Hard-Flaccid Syndrome: A Systematic Review of Aetiopathophysiology, Clinical Presentation and Management
Only 8 studies exist on hard-flaccid syndrome — most are case reports, leaving diagnosis and treatment without any established guidelines.
Journal: International Journal of Impotence Research | Published: 2025-07-07 | Type: Systematic Review | PMID:40624184Authors: Pang KH (University College London), Feng J, Zhang Y (Sun Yat-sen University Third Affiliated Hospital)
Funding/COI: Funding not listed; authors declare no competing interests.
Summary
Hard-flaccid syndrome (HFS) — a persistent semi-rigid penis in the flaccid state, often with perineal pain, urinary symptoms, and psychological distress — has an almost nonexistent evidence base. A PROSPERO-registered systematic review following PRISMA 2020 guidelines found only 8 eligible studies across Medline, Embase, and Cochrane, covering roughly 119 patients in total. There are no agreed diagnostic criteria, no validated assessment tools, and no controlled treatment trials.
Claims
Only 8 studies met inclusion criteria: 2 retrospective studies, 1 case series (4 patients), and 5 case reports — 3 of the 8 were congress abstracts, not peer-reviewed publications
The largest cohort is Sullivan et al.'s congress abstract reporting 88 patients (mean age 28, SD 12), of whom 75% had depression or anxiety; neurology was reportedly normal in all
Patient ages across studies ranged from 16–42 years; symptom duration ranged from 2 days to 4 years
All patients for whom a cause was reported had a history of some form of physical trauma: aggressive masturbation, jelqing, intense sexual intercourse, lumbar disc prolapse, or penile skin injury
Goldstein et al.'s congress abstract (n=21) found 38% had low back pain and lower extremity sciatica, with 76% showing lumbosacral annular tears on imaging — suggesting a possible spinal mechanism in a subset
Reported treatments include PDE5 inhibitors, anxiolytics, low-intensity shockwave therapy, pelvic floor physical therapy, spinal surgery, and biopsychosocial therapy — none evaluated in controlled trials
No study performed a quantitative synthesis; heterogeneity was too high for meta-analysis
Study Quality
The PRISMA-compliant search covered 2018–April 2025 (HFS was first described around 2018). The initial 51 articles were screened down to 8 eligible studies by two independent reviewers using PICOS criteria, with disagreements resolved by the senior author. Risk of bias was assessed using the JBI Critical Appraisal Checklist. By the authors' own assessment, most included studies carry high risk of bias — not because of poor execution, but because case reports and conference abstracts are structurally incapable of supporting causal inference or generalizability.

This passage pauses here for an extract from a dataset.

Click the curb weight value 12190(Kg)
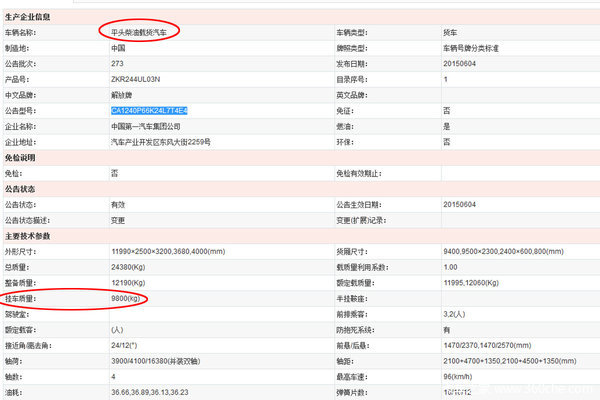 coord(129,283)
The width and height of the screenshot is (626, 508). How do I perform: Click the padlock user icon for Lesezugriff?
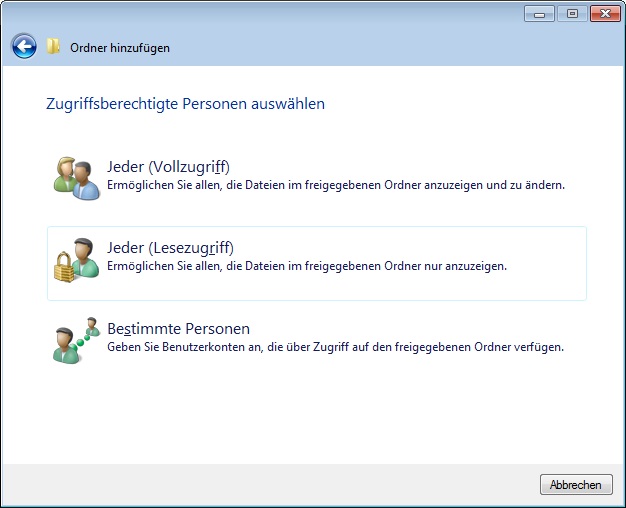76,259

The total patient count looks like ~119, but that figure is dominated by two congress abstracts (n=88 and n=21) that have not been through peer review. The remaining peer-reviewed studies cover approximately 10 patients combined.
Red Flags
Three of the eight included studies are congress abstracts — no peer review, no full methodology available, no way to verify claims
The largest single dataset (n=88) comes from one of those congress abstracts; stripping it out leaves the evidence base in single digits
No diagnostic criteria exist, meaning different studies may be capturing different conditions under the same label
Symptom reporting was unstandardized across all studies, making any comparison unreliable
The hypothesized mechanism — trauma triggering a neurovascular-inflammatory cascade, worsened by psychological feedback — is plausible but entirely speculative; no mechanistic or histological studies exist
Funding source not disclosed; institutional affiliations span three countries with no explanation of collaboration context
Strengths
PROSPERO registration and PRISMA 2020 adherence give the review procedural legitimacy
Dual independent screening and JBI bias assessment applied consistently
Authors are transparent about the field's limitations — they do not oversell the evidence
Comprehensive symptom comparison table (Table 4) against Gul et al.'s clinical features list provides a useful framework for future standardization
The review correctly identifies the absence of diagnostic criteria as the field's primary obstacle
Verdict
This paper is doing honest work in a field that barely exists. As a systematic review, it is methodologically sound — the PRISMA process was followed, bias was assessed, limitations were stated plainly. The problem is not the review; it's what the review found. Eight studies, most of them case reports or unreviewed abstracts, covering a condition that affects young men and has no agreed definition, no diagnostic test, and no controlled treatment data. The paper's primary value is mapping the void: it establishes what is not known, which is nearly everything. Anyone citing this review as evidence that a particular treatment works for HFS has misread it. The verdict on the paper is favorable; the verdict on the field is that it needs controlled trials, a validated case definition, and a patient registry before any clinical conclusions are possible.